An article published last month in the publication, Science, reported on the Indian Ocean earthquake, known to seismologists as the Sumatran-Andaman earthquake:

"Dramatic new data from the December 26, 2004, Sumatran-Andaman earthquake that generated deadly tsunamis show that the event created the longest fault rupture and the longest duration of faulting observed, according to three reports by an international group of seismologists published Thursday [May 19, 2005] in the journal 'Science.' "

" 'Normally, a small earthquake might last less than a second; a moderate sized earthquake might last a few seconds. This earthquake lasted between 500 and 600 seconds [between approximately eight and ten minutes],' said Charles Ammon, associate professor of geosciences at Penn State University."

"The quake, centered in the Indian Ocean, also created the biggest gash in the earth's seabed ever observed, nearly 800 miles. That's as long as a drive from Los Angeles, California, to Portland, Oregon."

" 'Globally, this earthquake was large enough to basically vibrate the whole planet as much as half an inch, or a centimeter. Everywhere we had instruments, we could see motions,' Ammon Said."

" 'I think it was a humbling experience for everyone that analyzed the earthquake,' said Thorne Lay, professor of earth sciences and director of the Institute of Geophysics and Planetary Physics at the University of California, Santa Cruz."

" 'There will be more earthquakes of this type, and with more humans exposed to the hazard there will be more devastating losses of life.
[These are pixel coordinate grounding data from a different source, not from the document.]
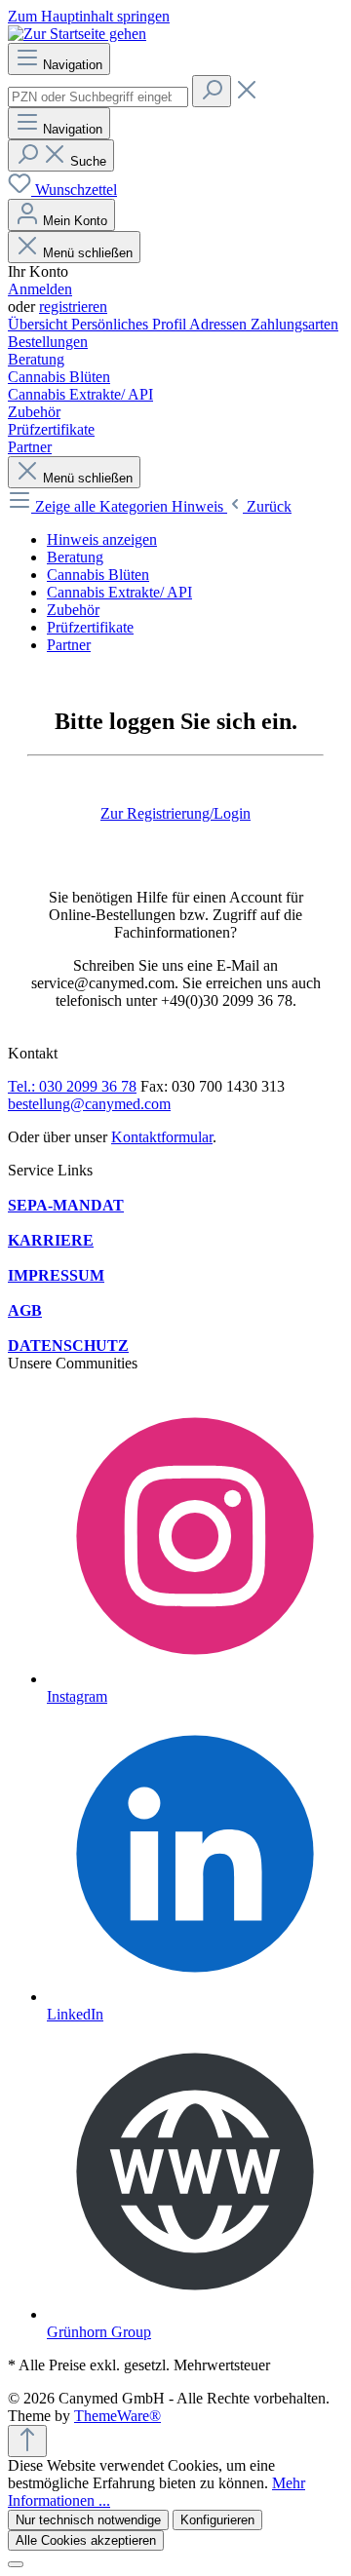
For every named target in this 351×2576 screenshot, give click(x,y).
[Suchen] (211, 91)
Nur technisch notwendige (88, 2520)
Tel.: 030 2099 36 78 (72, 1086)
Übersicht (39, 324)
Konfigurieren (217, 2520)
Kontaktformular (162, 1137)
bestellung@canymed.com (89, 1104)
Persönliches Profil (130, 324)
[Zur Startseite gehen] (77, 33)
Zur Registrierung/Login (175, 813)
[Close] (15, 2564)
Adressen (220, 324)
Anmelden (40, 289)
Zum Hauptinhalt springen (89, 16)
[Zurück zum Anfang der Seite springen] (27, 2441)
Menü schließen (88, 253)
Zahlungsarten (294, 324)
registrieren (73, 306)
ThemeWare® (117, 2415)
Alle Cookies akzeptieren (86, 2540)
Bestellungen (48, 341)
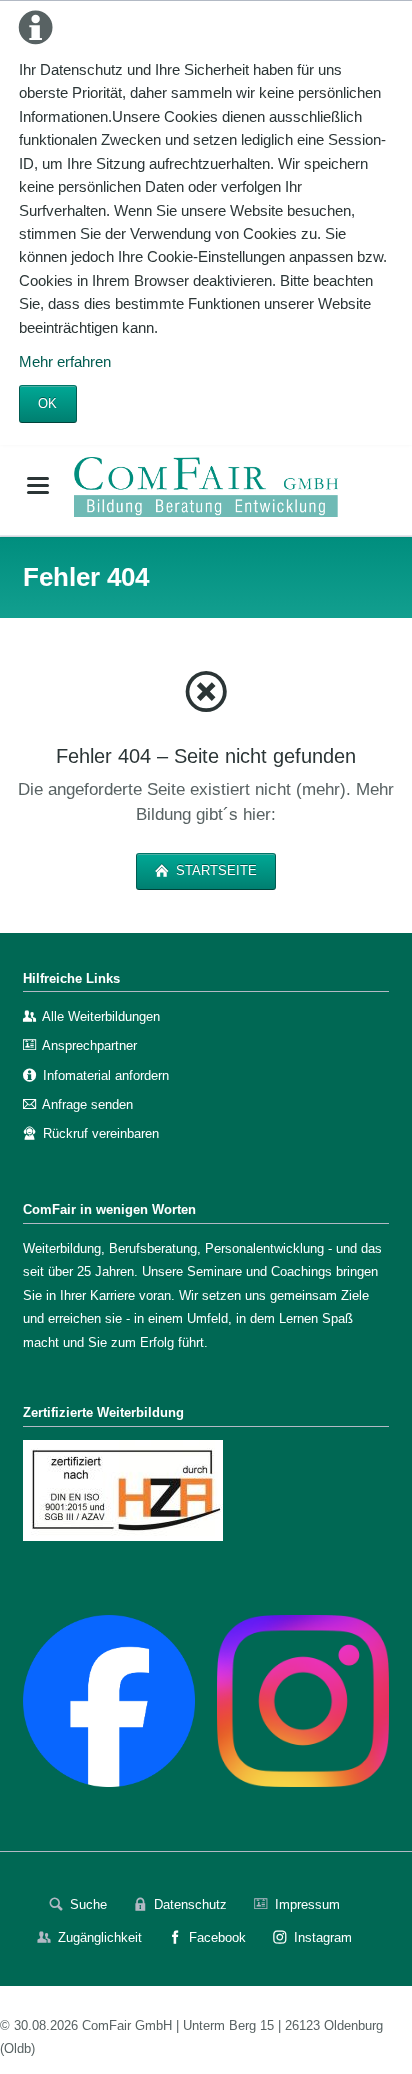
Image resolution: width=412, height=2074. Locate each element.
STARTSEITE (214, 870)
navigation (38, 485)
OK (47, 403)
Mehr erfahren (65, 361)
We hope to develop technologies that can minimize that loss,' Lay said."
(Marsha Walton, "Scientists: Sumatra quake longest ever recorded,", May 20, 2005.)
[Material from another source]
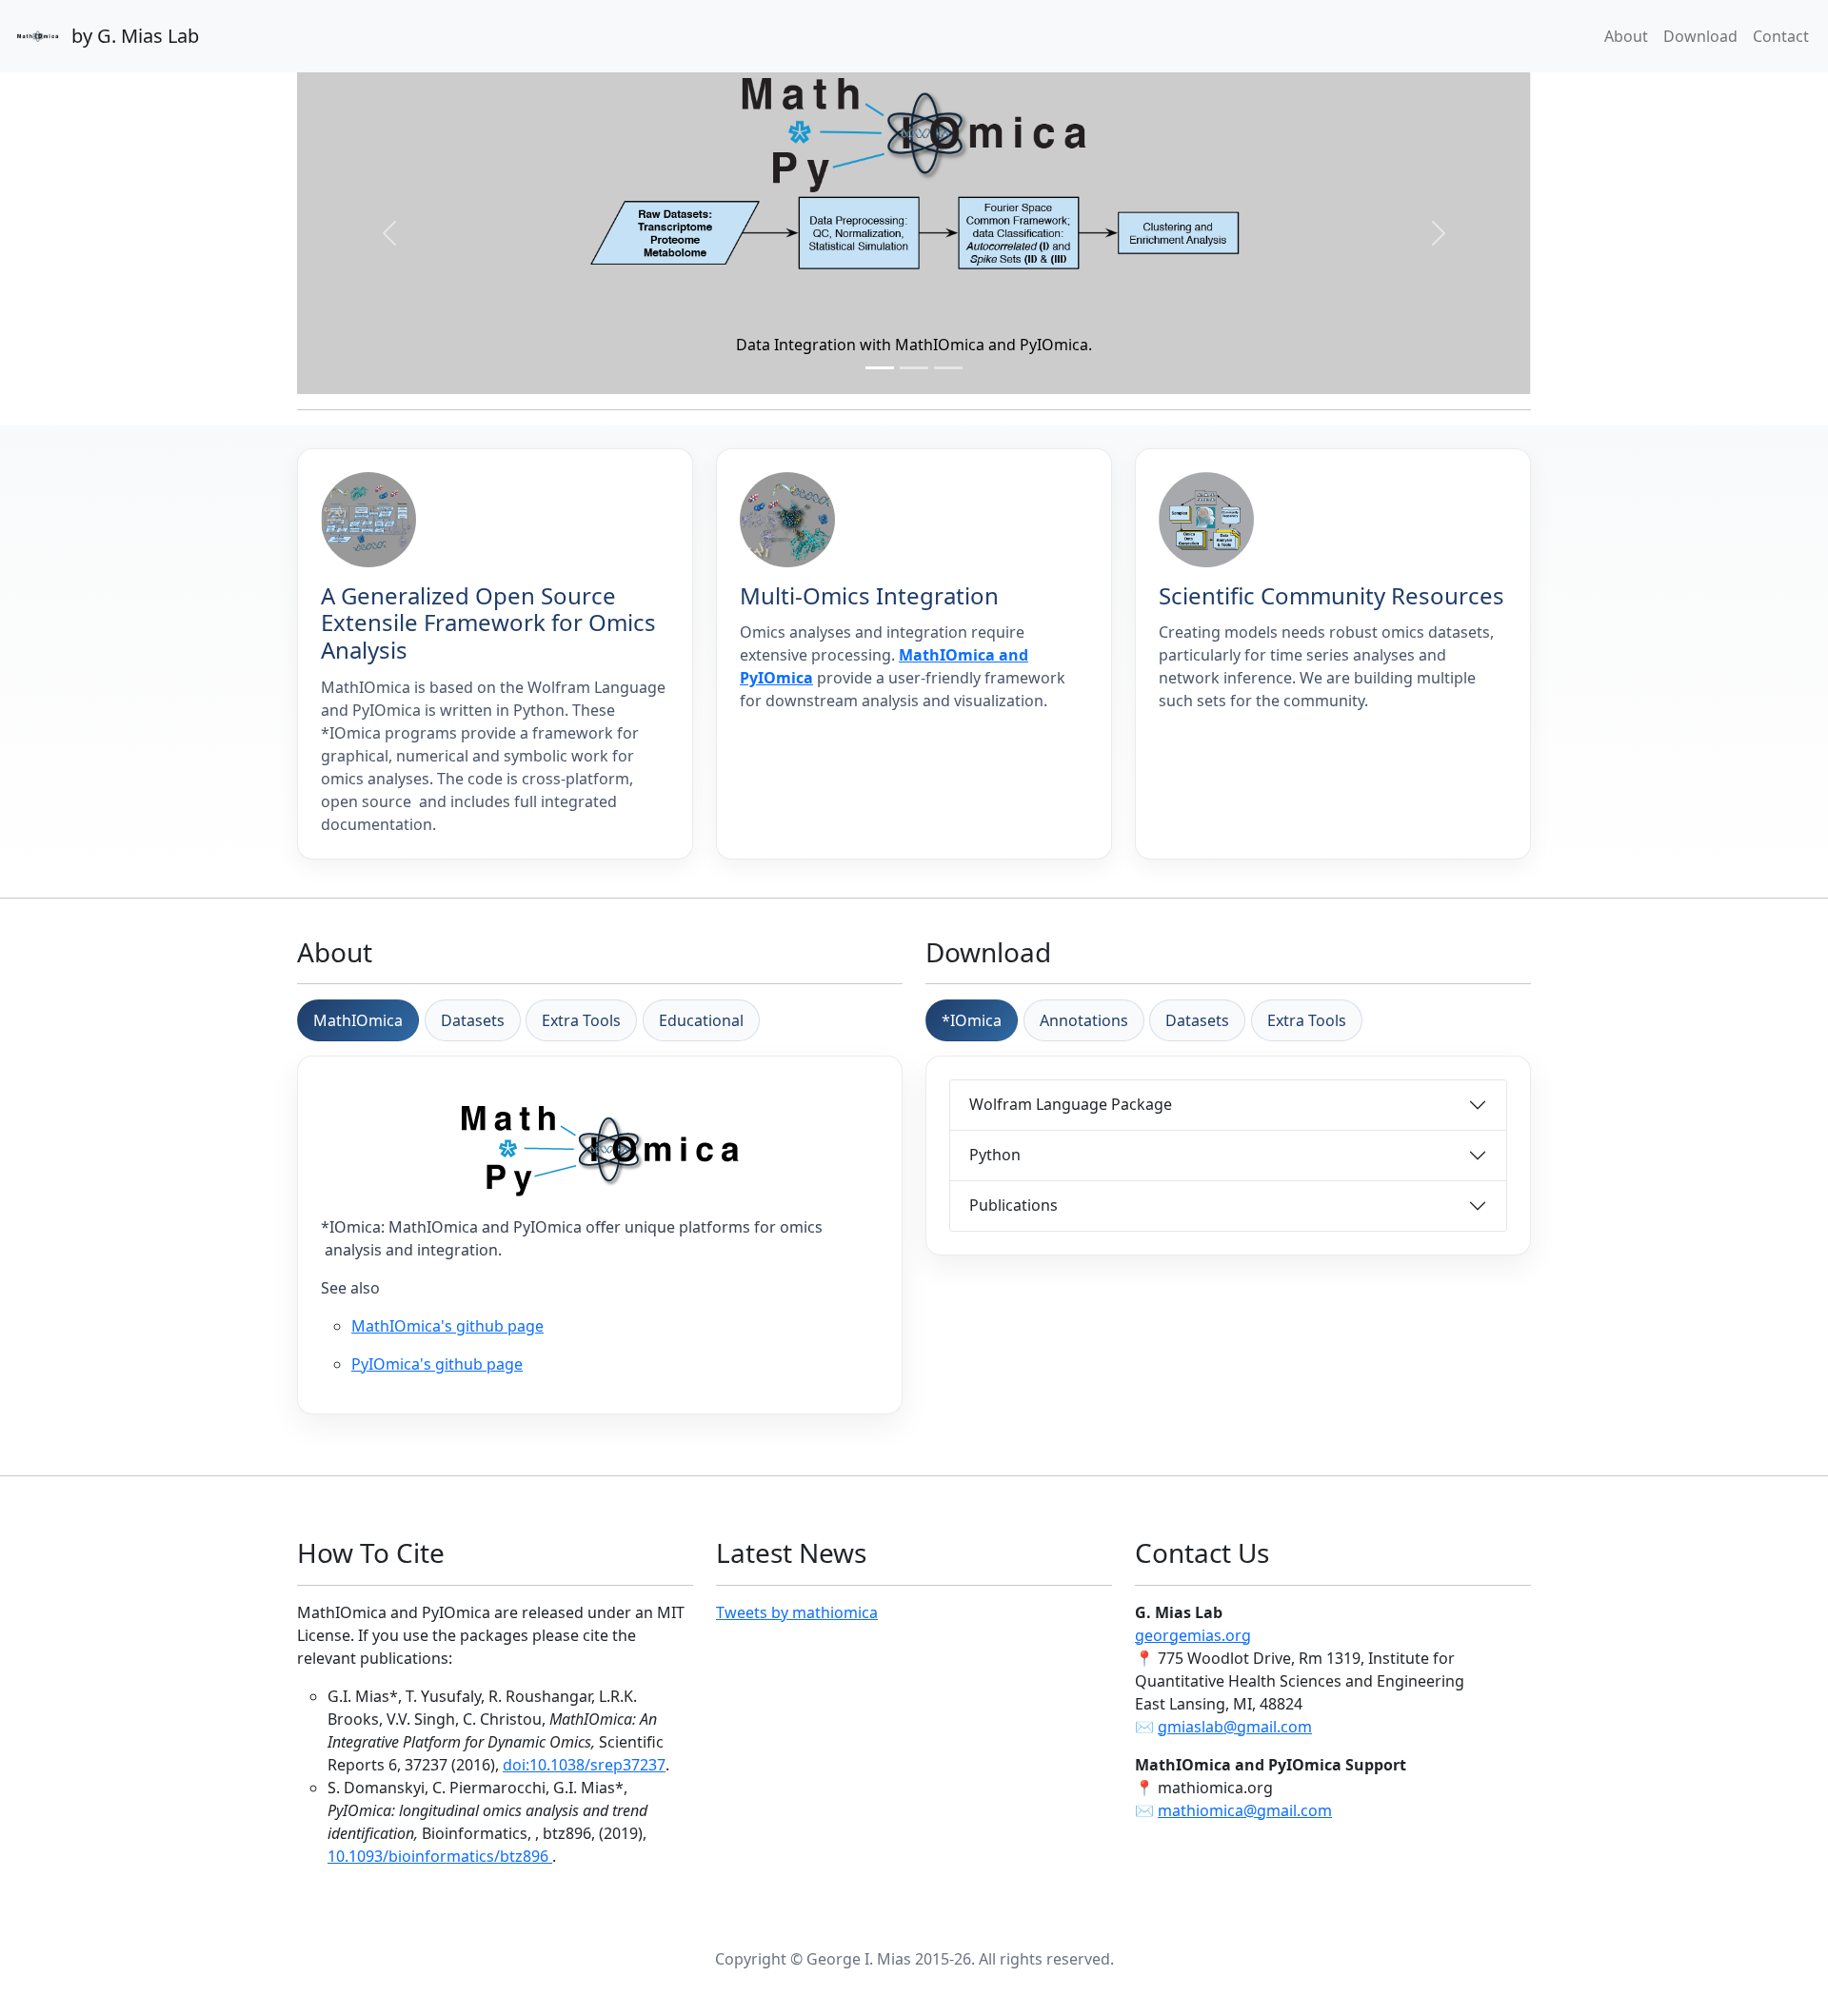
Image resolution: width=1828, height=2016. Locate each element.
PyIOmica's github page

"The shift of mass and the massive release of energy slightly altered the earth's rotation. The exact amount is yet undetermined, but theoretical models suggest the earthquake shortened the length of a day by 2.68 microseconds. It also caused the earth to minutely 'wobble' on its axis by about 2.5 cm (1 inch)..."
(Can be viewed at

A New Pattern of Earthquake Frequency
I feel that when the Indian Ocean earthquake struck, we crossed a geological timeline into a different and new period of increased seismic activity. According to Thorne Lay, quoted above, "There will be more earthquakes of this type...." If the earth has in fact entered into a new period in which we possibly can expect more powerful earthquakes to occur more frequently, what does this mean for California and other areas along the San Andreas Fault?
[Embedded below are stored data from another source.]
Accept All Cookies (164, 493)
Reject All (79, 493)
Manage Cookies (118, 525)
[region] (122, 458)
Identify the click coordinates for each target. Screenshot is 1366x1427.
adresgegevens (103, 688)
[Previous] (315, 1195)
My sense of this is that earthquakes will strike in California more frequently than has been the case up to now, and some of these earthquakes may be exceptionally powerful. These earthquakes may be coming very soon. I believe these earthquakes will strike in groups or clusters, with one coming after the next. After a cluster of earthquakes strikes, there will be a period of quiet and calm followed by another cluster of earthquakes. I believe this pattern has begun and will increase in intensity as it continues into the future, with the duration of periods of quiet and calm decreasing and the frequency and the magnitude of the earthquakes increasing.

Last fall's seismic activity near Mount Ranier and under Mt. Saint Helens (See "Earthquake Shakes Mount Ranier. Future News Predicts Devastating Eruption," Future News, November Archive, November 10, 2004.) and last December's Indian Ocean earthquake suggest the possibility that pressure from the molten magma under the earth's crust could be building up, and the earth's fault lines, including the San Andreas Fault, therefore may be under increasing stress. The Pacific Tectonic Plate now may be pushing against the North American Plate with a greater force, and the break up of the earth's crust may be accelerating all along the San Andreas Fault and related fault lines.

This would mean that a series of many earthquakes is on its way for certain locations in Northwestern Mexico as well as California. This series of earthquakes probably will strike in clusters, and these earthquakes probably will occur in places on or near a line extending approximately from the northern end of the Gulf of California, through Baja California in Mexico, then into California in the U.S. through El Centro, Palm Springs, Riverside, San Bernadino, Los Angeles, Santa Barbara, San Francisco and northward.